Twenty-plus years into my adult-hood, and I've learned to accept myself and solidify my own self-identity. I don't feel the need to associate with a single culture or ethnicity. My friends hail from, forgive the cliché, all walks of life. The rejection I faced regularly during my formative years has given me an outsiders point of view; I've often considered myself an Alien amongst "my kind". I don’t think this is a bad thing, as it’s served me well.
Now I'm striving to become a writer and creator during this movement where the previously private voices are gaining public audiences, where support for People of Color is growing even as the pushback gets more aggressive. What do I do? I support the movement 100%; I think the art and literature and stories that are coming out of it are not just great in quality, but contain concepts and lessons that I think are necessary for all of us to learn.

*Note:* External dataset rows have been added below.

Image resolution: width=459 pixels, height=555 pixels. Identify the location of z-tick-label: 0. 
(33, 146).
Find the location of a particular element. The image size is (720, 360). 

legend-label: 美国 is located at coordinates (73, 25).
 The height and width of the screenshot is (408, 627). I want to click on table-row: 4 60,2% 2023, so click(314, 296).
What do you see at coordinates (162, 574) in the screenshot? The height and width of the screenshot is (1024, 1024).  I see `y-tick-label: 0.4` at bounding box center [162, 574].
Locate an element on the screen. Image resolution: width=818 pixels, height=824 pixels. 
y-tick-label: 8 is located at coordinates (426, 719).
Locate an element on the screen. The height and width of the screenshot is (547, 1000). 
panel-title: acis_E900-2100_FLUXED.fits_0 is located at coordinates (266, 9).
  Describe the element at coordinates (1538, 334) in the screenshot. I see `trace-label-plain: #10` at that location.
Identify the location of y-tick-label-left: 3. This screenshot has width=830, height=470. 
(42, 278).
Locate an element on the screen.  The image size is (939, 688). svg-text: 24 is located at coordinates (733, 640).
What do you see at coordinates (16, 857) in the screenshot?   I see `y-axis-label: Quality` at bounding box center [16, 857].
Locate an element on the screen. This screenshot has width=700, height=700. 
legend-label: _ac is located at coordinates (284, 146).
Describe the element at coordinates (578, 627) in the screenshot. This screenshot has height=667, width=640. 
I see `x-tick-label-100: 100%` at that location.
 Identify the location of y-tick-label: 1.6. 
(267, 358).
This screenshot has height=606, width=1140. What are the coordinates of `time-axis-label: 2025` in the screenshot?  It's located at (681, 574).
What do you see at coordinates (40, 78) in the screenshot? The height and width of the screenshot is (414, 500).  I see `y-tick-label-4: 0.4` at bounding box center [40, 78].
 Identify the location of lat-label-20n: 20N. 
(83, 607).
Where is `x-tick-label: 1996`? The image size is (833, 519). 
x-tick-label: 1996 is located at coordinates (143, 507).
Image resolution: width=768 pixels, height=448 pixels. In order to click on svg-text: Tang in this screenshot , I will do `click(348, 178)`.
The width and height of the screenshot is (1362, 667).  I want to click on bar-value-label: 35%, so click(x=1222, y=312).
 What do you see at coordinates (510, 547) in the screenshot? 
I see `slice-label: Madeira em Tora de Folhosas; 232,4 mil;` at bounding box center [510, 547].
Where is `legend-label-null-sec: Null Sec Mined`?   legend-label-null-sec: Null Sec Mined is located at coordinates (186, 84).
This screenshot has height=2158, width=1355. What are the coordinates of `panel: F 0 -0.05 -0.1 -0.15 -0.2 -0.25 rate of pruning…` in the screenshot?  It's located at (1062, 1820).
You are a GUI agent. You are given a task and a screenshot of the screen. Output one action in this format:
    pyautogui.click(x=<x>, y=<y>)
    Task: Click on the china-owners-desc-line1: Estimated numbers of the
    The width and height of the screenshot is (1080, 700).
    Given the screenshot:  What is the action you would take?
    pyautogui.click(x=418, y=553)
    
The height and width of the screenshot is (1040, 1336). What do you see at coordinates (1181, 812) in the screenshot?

But this lack of cultural identity that I have, which has served me well previously, has now left me wondering where I fit. I'm a kid from The Bronx - one of THE GREAT melting pots of this country - with black and Puerto Rican features, an Irish last name, and a worldly sense of self inscribed through association with Asian, Black, Hispanic, and rich American cultures.
I know who I am. I know what I am going to be. But today I find myself wondering if I can make my place in the part of this world I want to stake a claim in. It's not that I fear rejection - rejection is the hammer and chisel with which I was carved - but that I require an audience in order to succeed, and I'm terribly afraid the voice and message of the outsider born from within - my voice - has no audience to find.